-- DATA LISTING start --

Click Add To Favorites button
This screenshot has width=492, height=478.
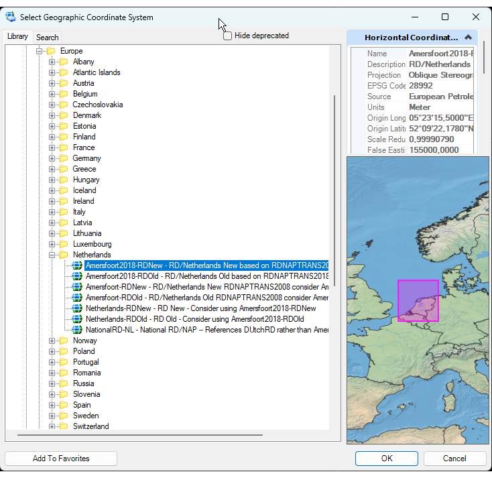[61, 459]
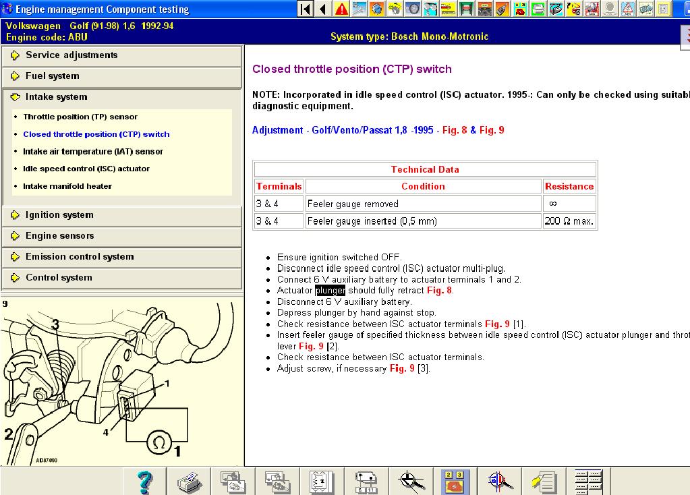Click the back arrow in top toolbar
This screenshot has height=495, width=690.
[x=323, y=9]
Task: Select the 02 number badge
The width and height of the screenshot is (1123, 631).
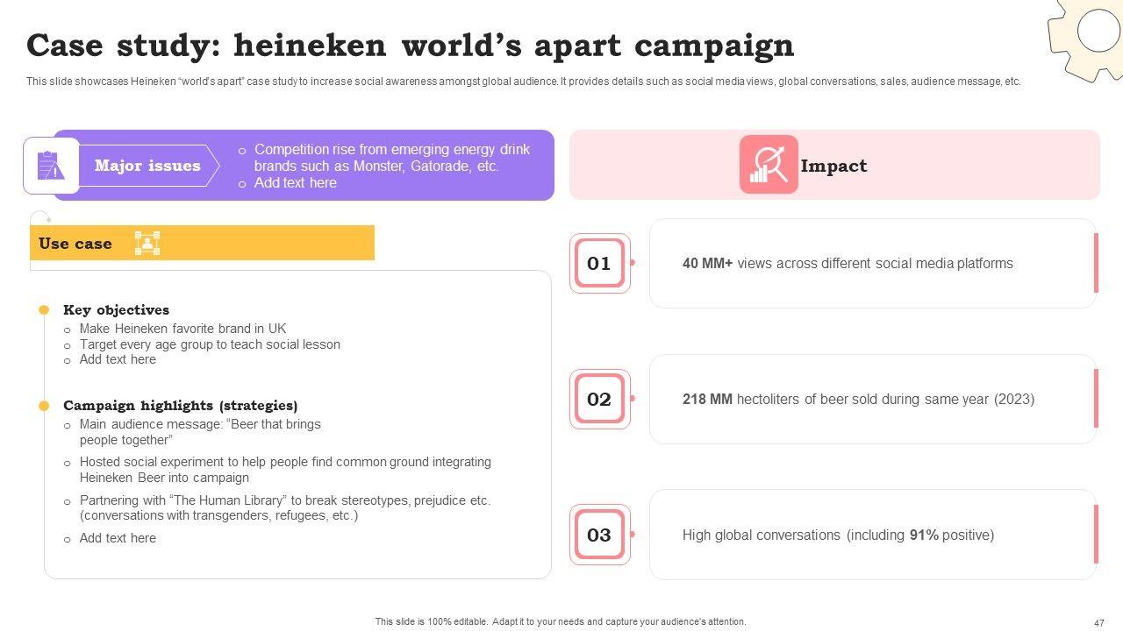Action: coord(599,400)
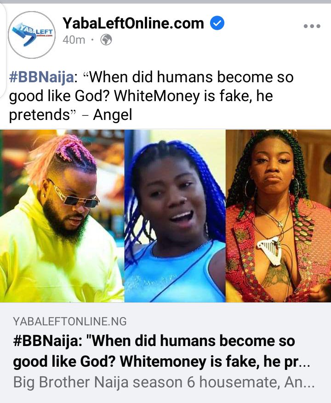Tap the 40m post timestamp
This screenshot has height=403, width=331.
click(74, 40)
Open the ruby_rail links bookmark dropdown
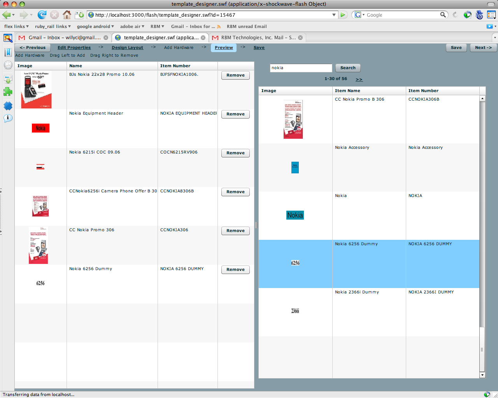 click(x=53, y=26)
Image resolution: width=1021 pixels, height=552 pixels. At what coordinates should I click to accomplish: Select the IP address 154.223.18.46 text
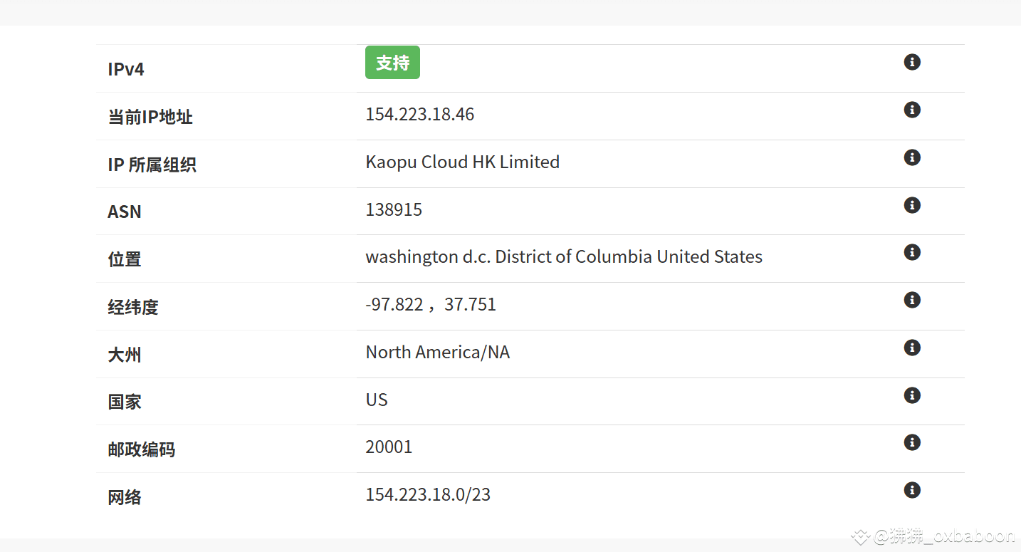pos(420,115)
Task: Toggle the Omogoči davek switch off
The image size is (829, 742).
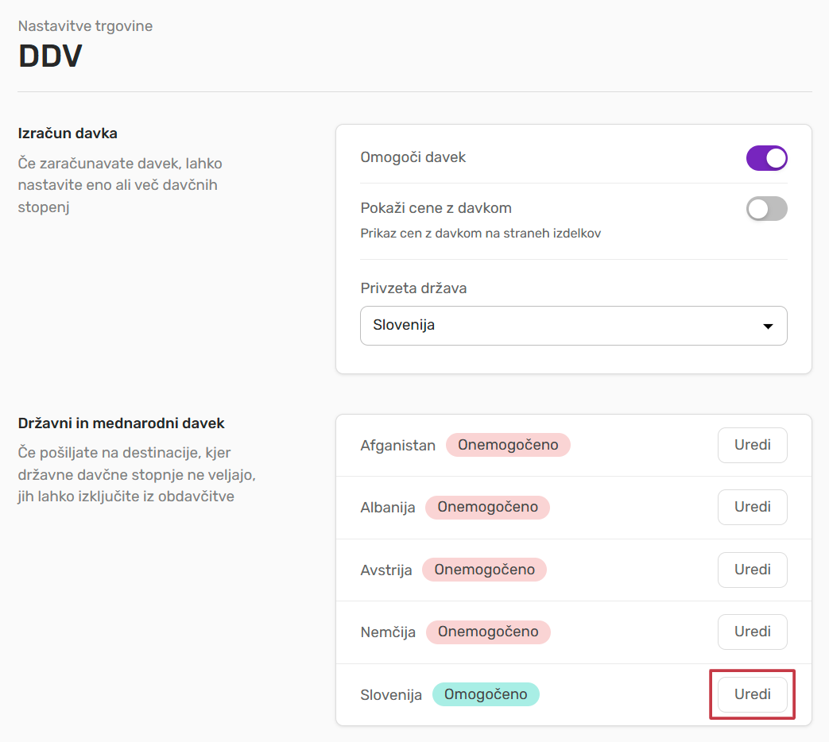Action: pyautogui.click(x=766, y=158)
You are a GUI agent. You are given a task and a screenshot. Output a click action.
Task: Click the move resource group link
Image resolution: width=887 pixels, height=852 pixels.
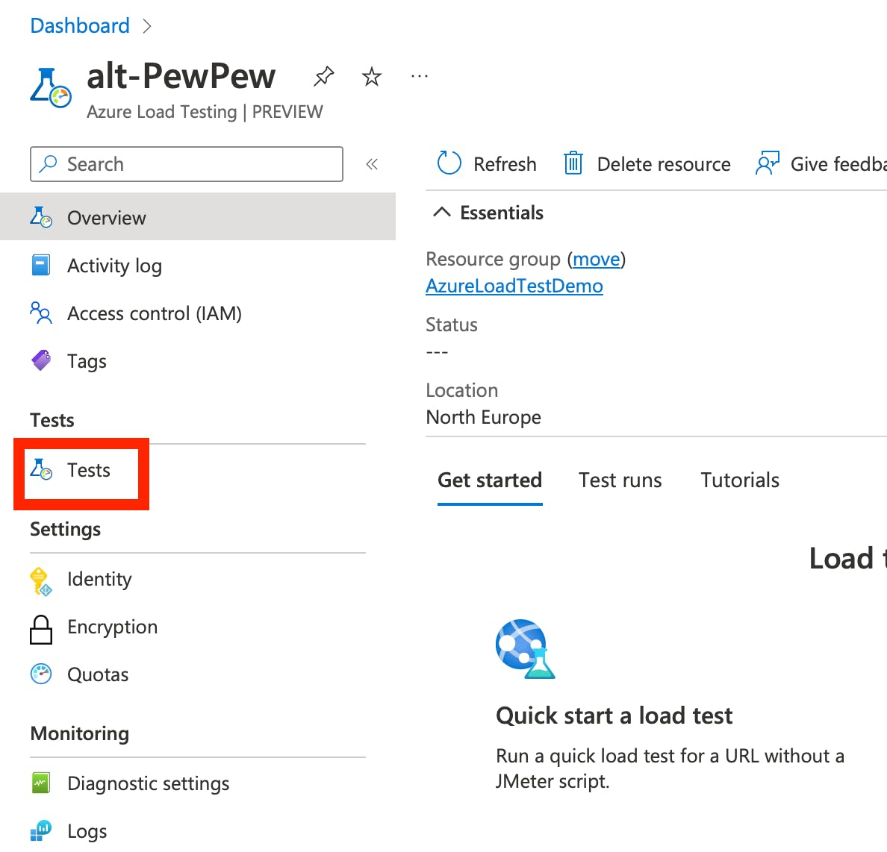[596, 260]

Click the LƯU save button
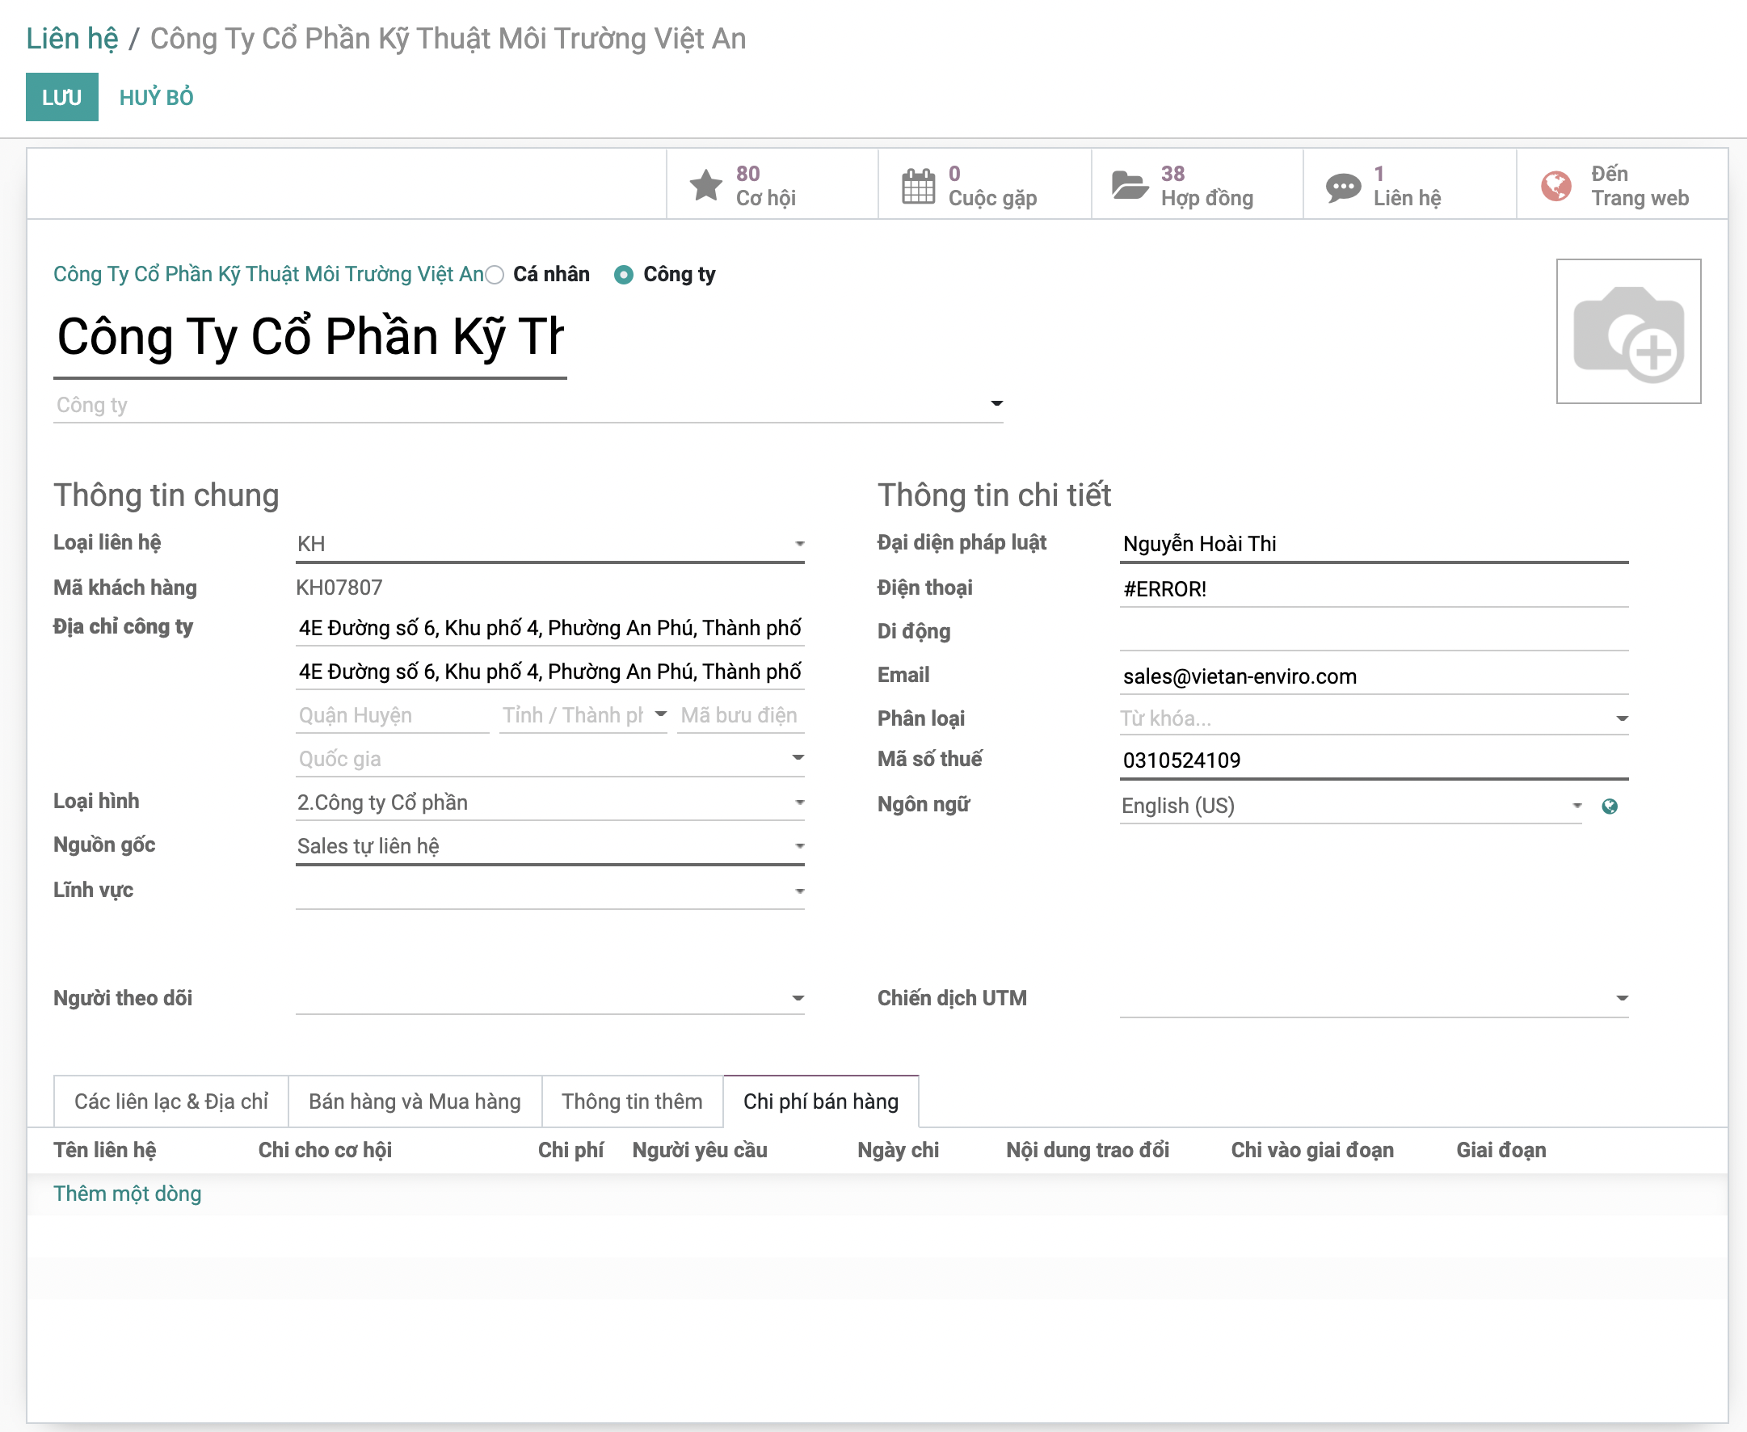[x=62, y=97]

-- DATA LISTING end --

• SET TASK: Render the part of the records above that opens with the line containing "You are a GUI" and closes at the end of the records as a numbered list, skipping blank lines and leaving out the pictures.

• EXERCISE RESULT:
1. You are a GUI agent. You are given a task and a screenshot. Output a click action.
2. Task: Click the move resource group link
3. Image resolution: width=887 pixels, height=852 pixels.
4. [596, 260]
5. Click the LƯU save button
6. [x=62, y=97]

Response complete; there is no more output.